1月末に訪れた「田中一村展」の会場で購入した『日本のゴーギャン 田中一村伝』を読み終えた。
展覧会で田中一村の作品に触れ、そして、周囲の人たちへの手紙などから、彼の絵に対する執念と言えるような感情に触れた。晩年、その執念を作品に結実したものの、広く評価を受けることなく、生まれた地から遠く離れた南の島で、一人生涯を終えた。その彼の歩みをもっと知りたいと思い、この本を手にした。
幼い頃から絵の才能を認められ、その期待を受け、またその才能を発揮し選ばれし者のみに開かれる絵画の道を歩み始める。けれども、その後に次々と訪れる不運に抗いきれず、その道から外れることを選ぶ。思うに、そのきっかけは不運だったけれども、それがなかったら彼は同期の東山魁夷らのように広く認められる巨匠となりえたのだろうか。不運に見舞われずとも、遅かれ早かれその強い意志により周囲とぶつかり、遅かれ早かれ同じ選択をしたのではないかと。

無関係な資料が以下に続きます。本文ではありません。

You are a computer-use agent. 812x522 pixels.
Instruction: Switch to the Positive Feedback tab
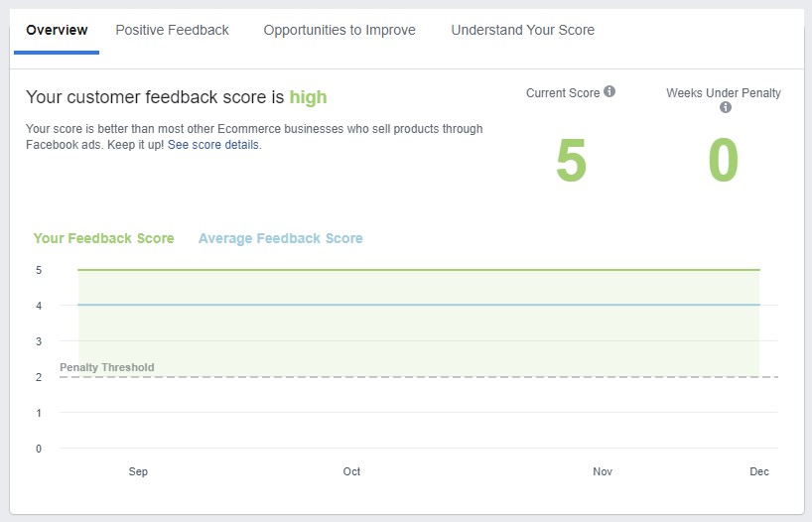tap(172, 30)
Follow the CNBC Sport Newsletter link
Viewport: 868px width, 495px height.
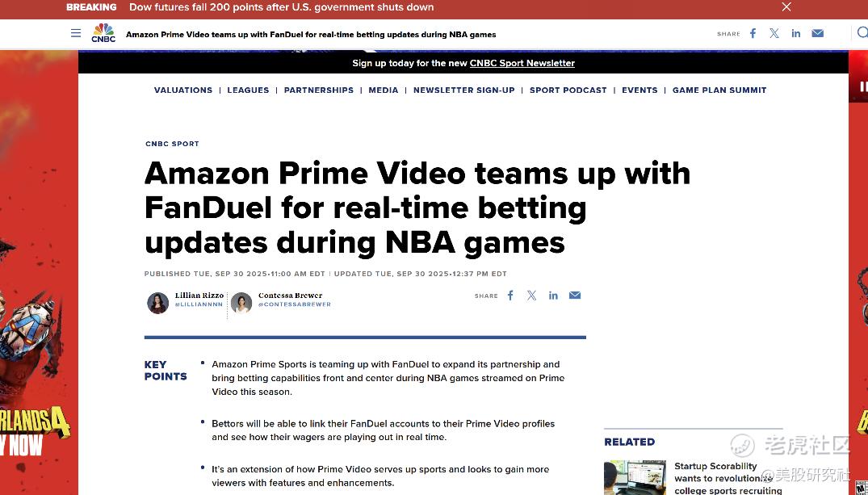(522, 63)
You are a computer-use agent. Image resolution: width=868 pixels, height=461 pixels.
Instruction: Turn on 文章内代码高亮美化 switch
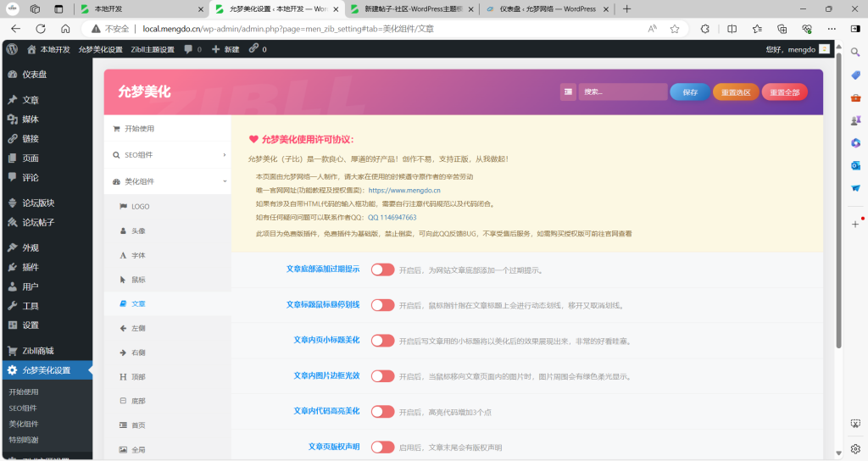coord(382,412)

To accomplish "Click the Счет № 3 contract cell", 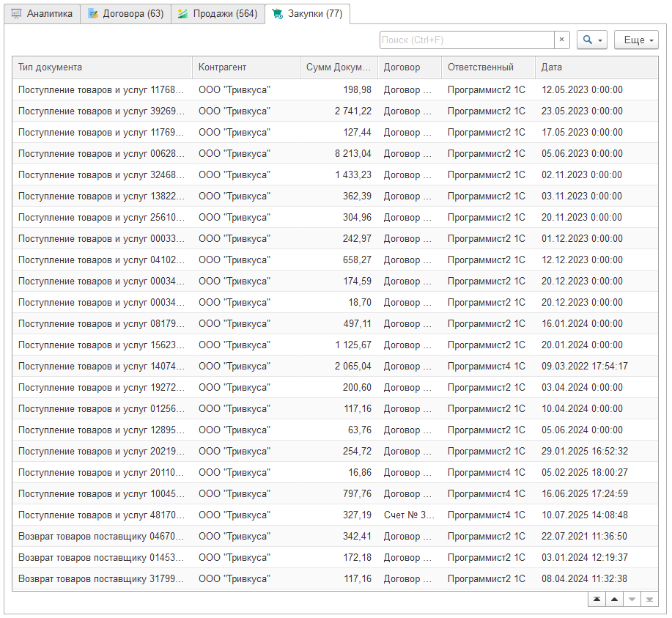I will click(409, 515).
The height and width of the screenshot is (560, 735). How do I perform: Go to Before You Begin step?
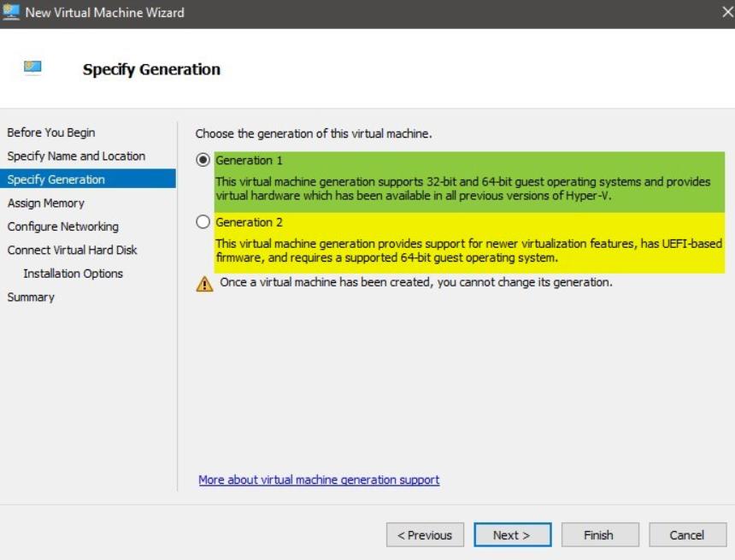51,133
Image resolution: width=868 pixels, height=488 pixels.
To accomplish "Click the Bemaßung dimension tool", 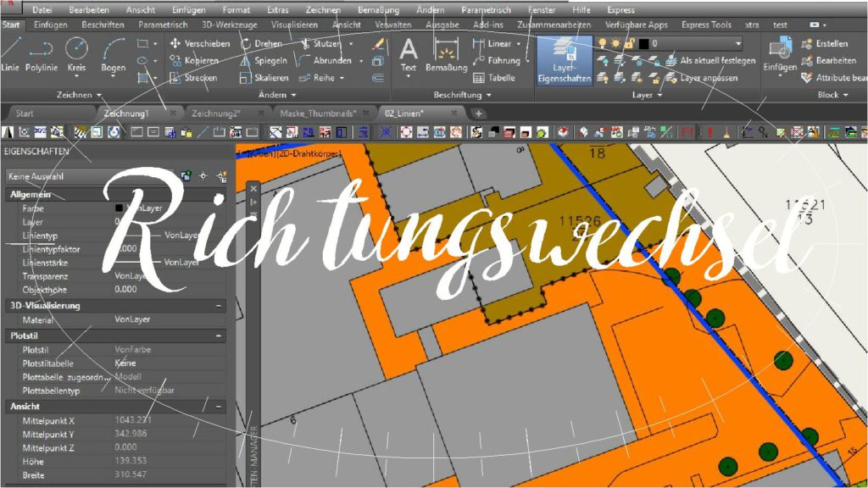I will [x=446, y=54].
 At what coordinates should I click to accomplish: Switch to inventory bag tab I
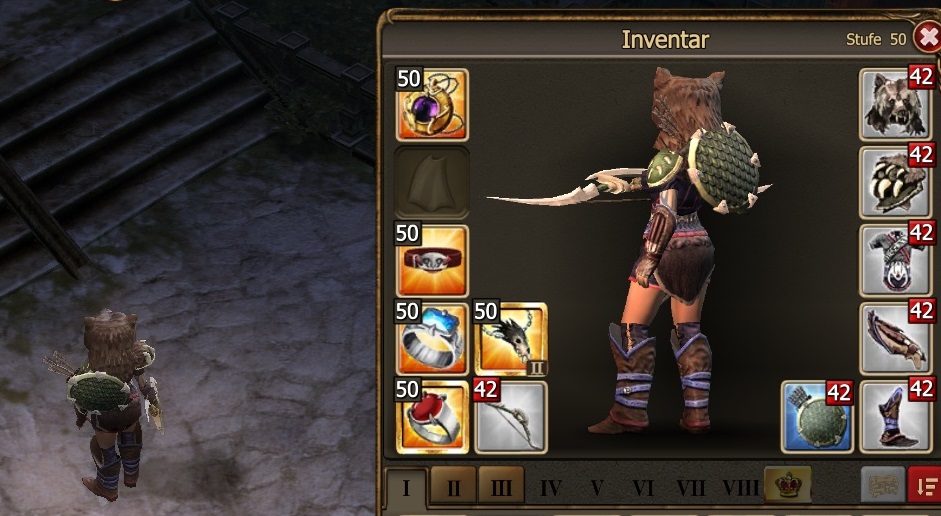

自分の作品を売ることが「売るための絵を描く」、つまり、買い手に合わせた作品作りに繋がると、彼はその道を歩むことに強く嫌悪した。その彼が、自らの命の終わりが近づいていることを感じ、その作品を周囲の人たちに買い取ってもらう。それは、自分の命を削って描き上げた作品を残すためでもあったろうけど、果たして彼の心はそのことに耐えられたのだろうか。それとも、その時ようやく周囲の期待という呪縛から解かれたのか。
弟の才能が花開くことを願い、弟とともに生涯独り身を通した姉の期待もまた、彼を縛っていたのではないか。きっと彼自身はそんなことを思っていなかったのだろうけど。そして、その姉も彼に縛られていたのだろうと思う。ただ、その言葉を使うと不幸と結びついてしまいかねないけど、彼ら自身は不幸と思うことは決してなかったのかもしれない。いや、幸せか不幸かは本人にしか判断できないし、もっと言えば、幸せであればいいという訳でもない。
50を過ぎ、長く彼を支えてくれた姉から離れ、南の島に向かうことを選んだ。安定を壊したという言葉が彼の気持ちを表すのに適切なものかはわからないけど、その選択が晩年の作品に繋がり、その後、これらの作品が多くの人たちの心に響いている。そのことだけは喜んでいいのだろうと、微笑む死神を想像してみる。
その描かれた地で、その空気を感じてみたい。今すぐは無理だろうけど、いつかきっと。